§ **Requirements**
Please change "screenshot" to "image" in the stretch from the line containing "Where should I" through the end of the data, keeping everything else unchanged. Give back only those lines, leaving out the pictures.

§ **Screen-element location data**
************

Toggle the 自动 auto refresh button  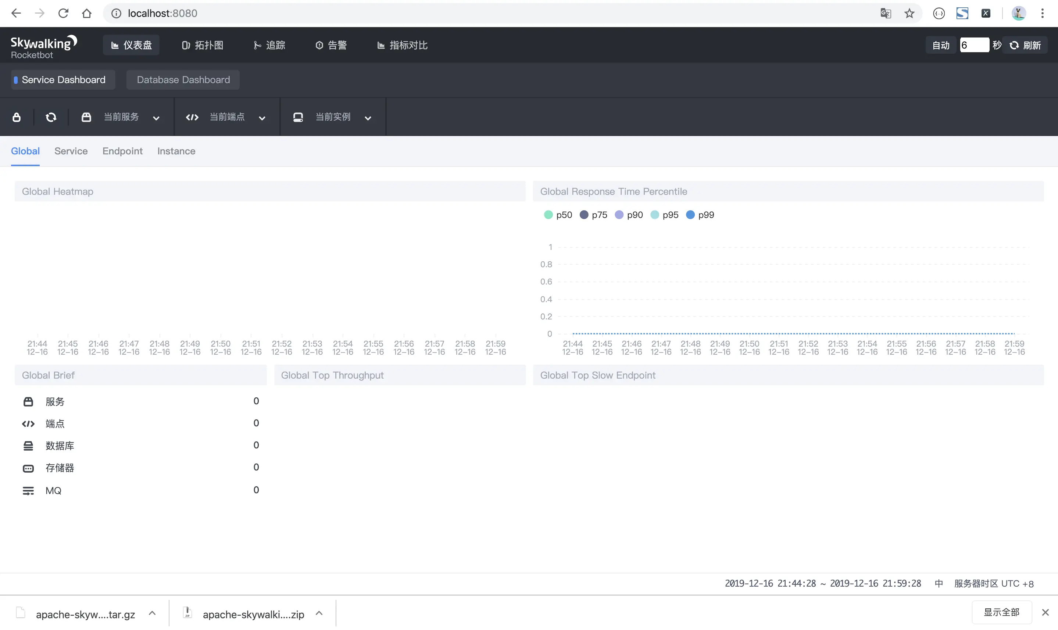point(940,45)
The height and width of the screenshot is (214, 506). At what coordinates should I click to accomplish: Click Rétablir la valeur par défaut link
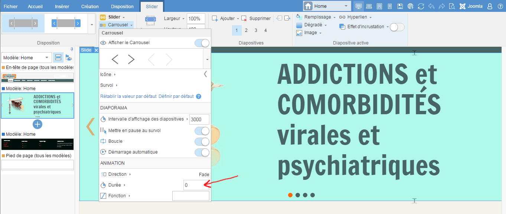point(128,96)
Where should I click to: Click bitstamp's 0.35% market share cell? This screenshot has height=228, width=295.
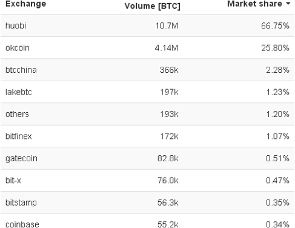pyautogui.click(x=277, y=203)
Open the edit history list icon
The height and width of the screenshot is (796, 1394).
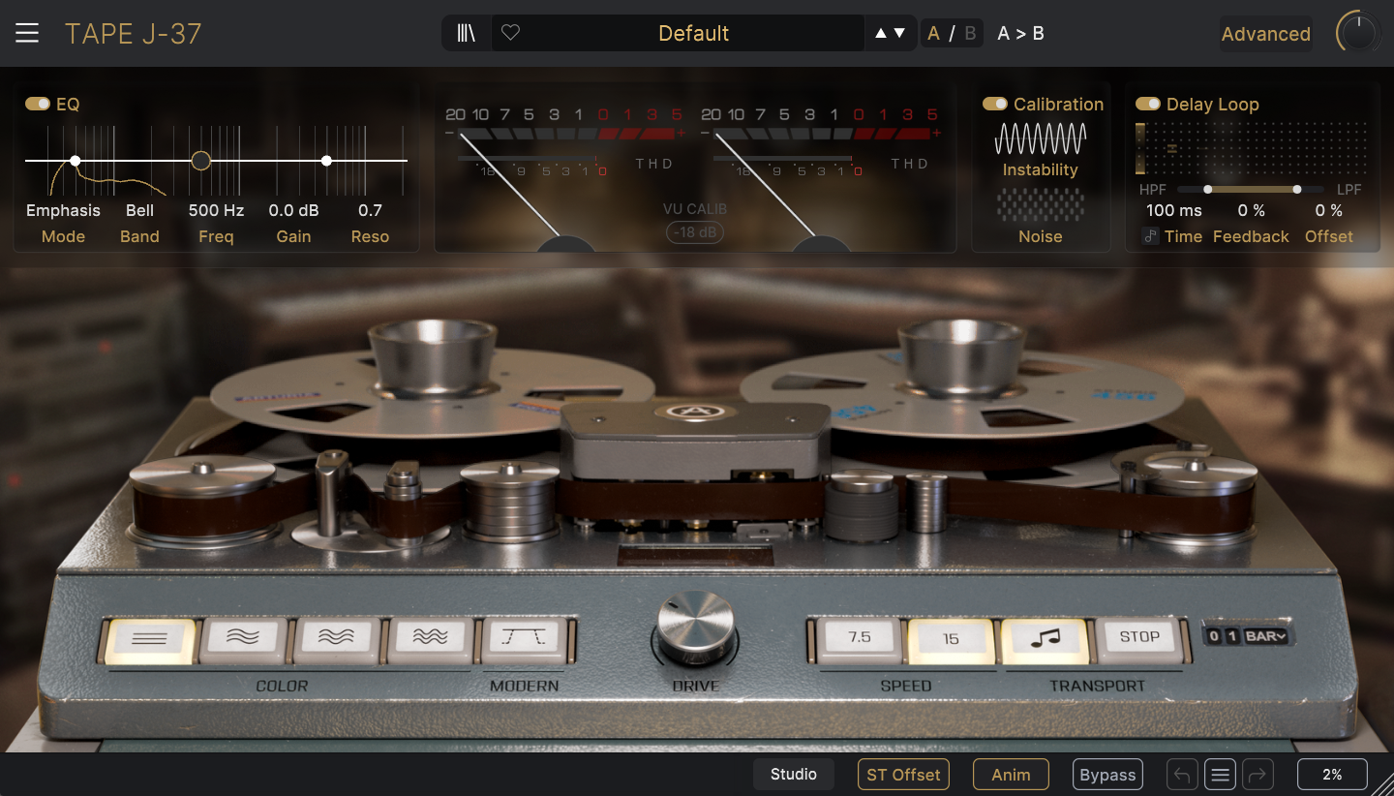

************

§ **Solution for this problem**
Where should I click to: Click bitstamp's 0.35% market share cell? This image has height=228, width=295.
pyautogui.click(x=277, y=203)
Open the edit history list icon
The height and width of the image is (796, 1394).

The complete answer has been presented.